Now, on this sunny summer day, out-of-towners secretly wish they could put the cities behind them and take up residence in this village with its century-old appeal. This isn’t to say that Mendocino remains unchanged. Its streets are crowded during summer and the inns are full, but unlike other communities evincing a distant past, Mendocino has succeeded in perpetuating a down-home flavor that evokes a less stressful world. Even Blair House, the old New England-style cottage where actress Angela Lansbury resides in TV’s “Murder, She Wrote,” remains outwardly unchanged from the 1890s. Yes, even though it now serves as an inn whose guest rooms feature queen-size beds, European antiques and Oriental rugs. Guests who occupy Angela’s Suite snooze in a canopied bed beneath 10-foot ceilings, and there is a picture window that frames the village.

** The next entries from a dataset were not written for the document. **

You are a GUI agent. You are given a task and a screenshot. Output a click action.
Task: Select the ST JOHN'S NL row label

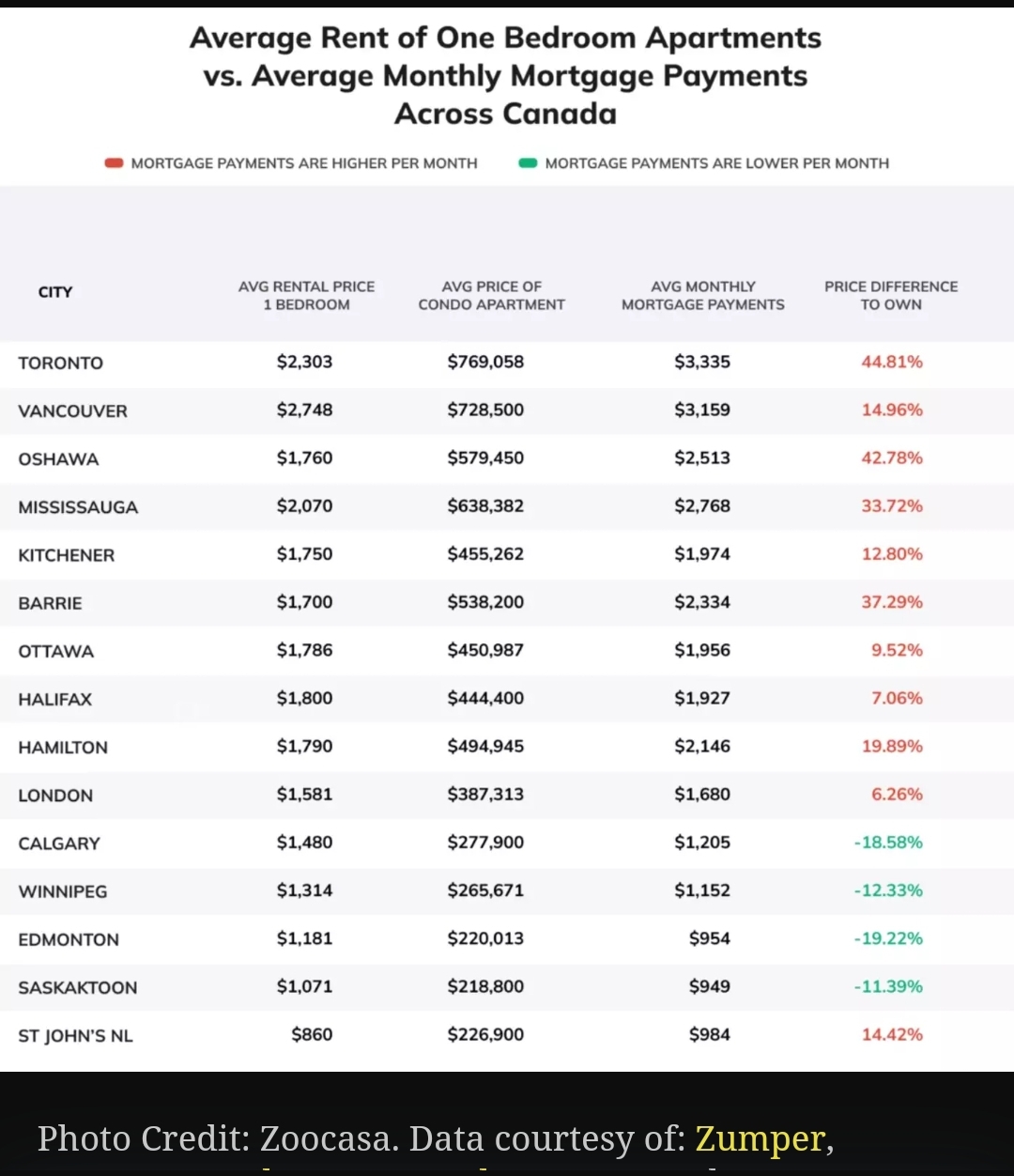coord(76,1036)
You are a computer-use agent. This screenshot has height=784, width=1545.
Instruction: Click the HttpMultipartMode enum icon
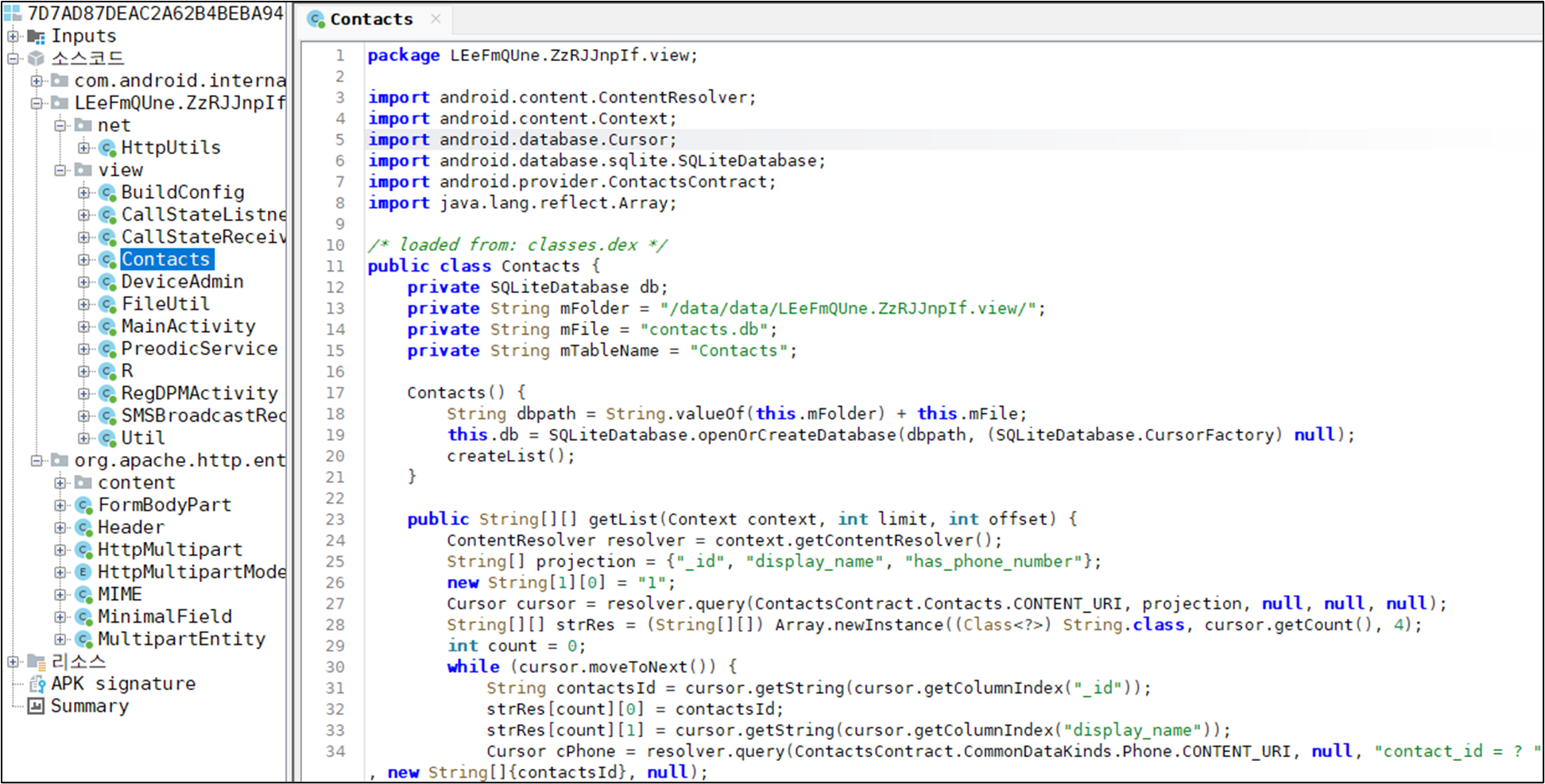coord(83,572)
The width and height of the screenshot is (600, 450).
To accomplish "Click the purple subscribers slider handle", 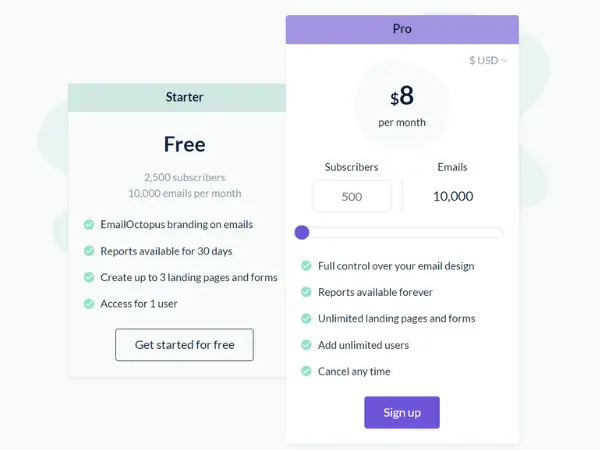I will click(302, 232).
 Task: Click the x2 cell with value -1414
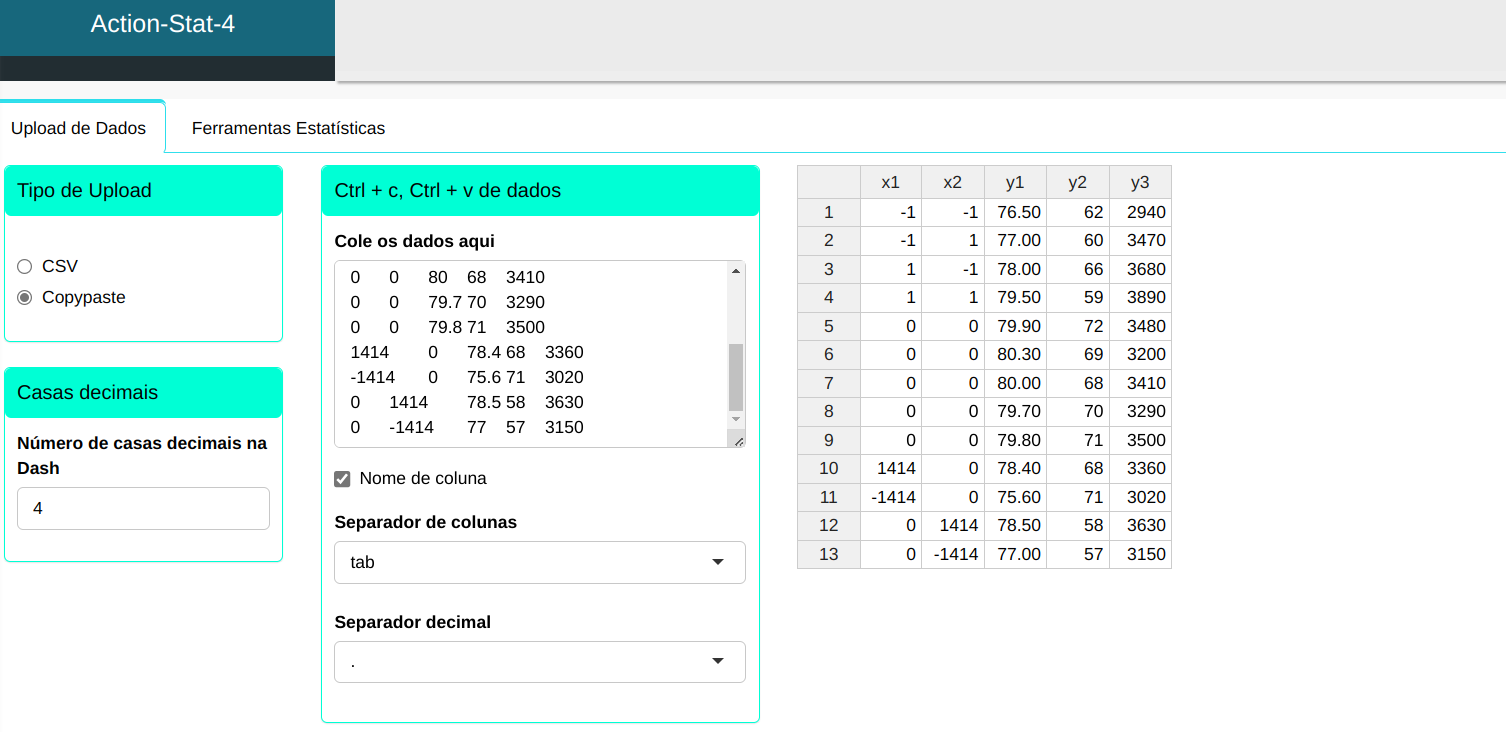tap(952, 554)
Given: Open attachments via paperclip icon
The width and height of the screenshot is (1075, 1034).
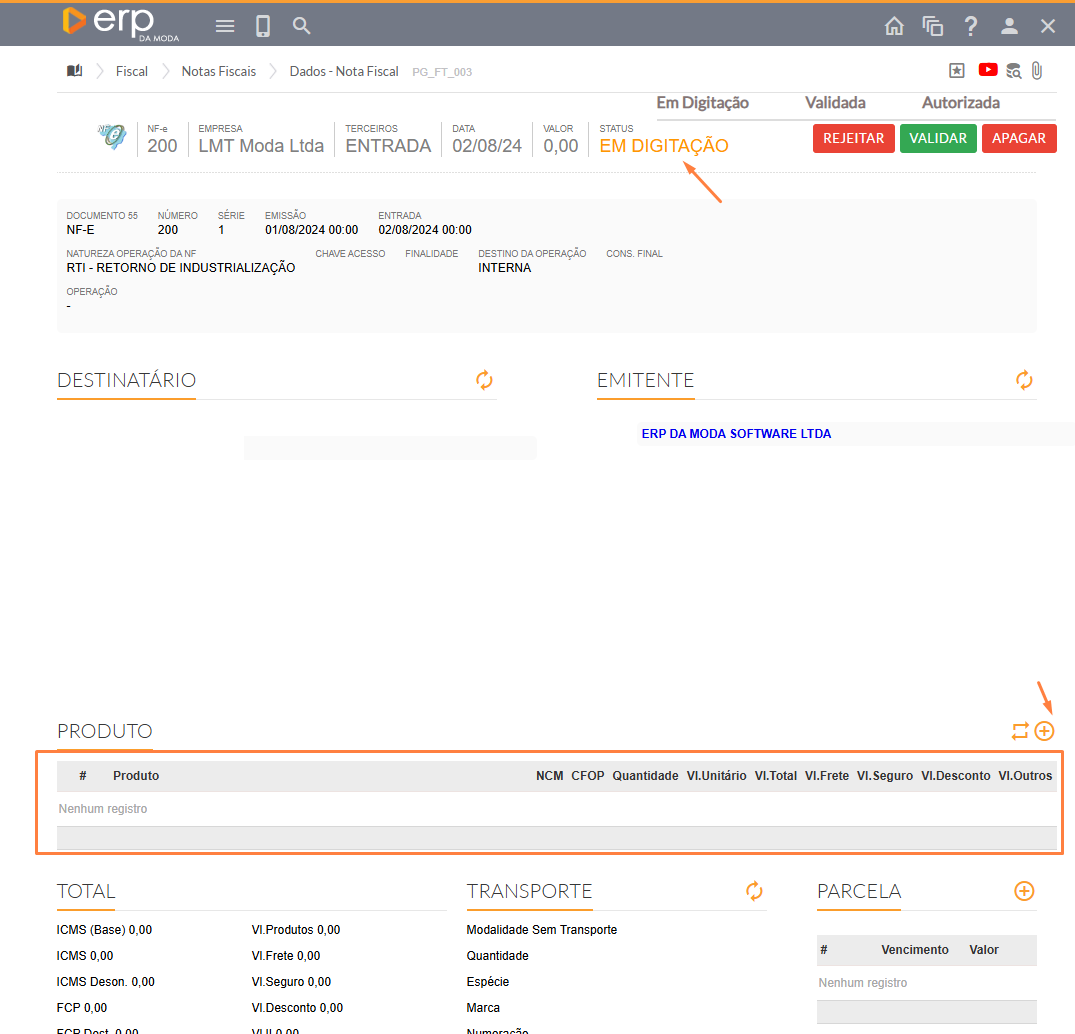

Blair House and other cottages were built by New England woodsmen, which accounts for Mendocino’s Down East flavor. During the era when the town’s saw mills provided redwood for booming San Francisco, Mendocino’s population grew and its wealth with it, until 45 years ago when the mills began to close and the town was all but abandoned.

By the time Bill Zacha arrived in the 1950s, barely 500 souls remained. Zacha, a San Francisco artist, came seeking peace in this primitive coastal community and discovered not only peace but success.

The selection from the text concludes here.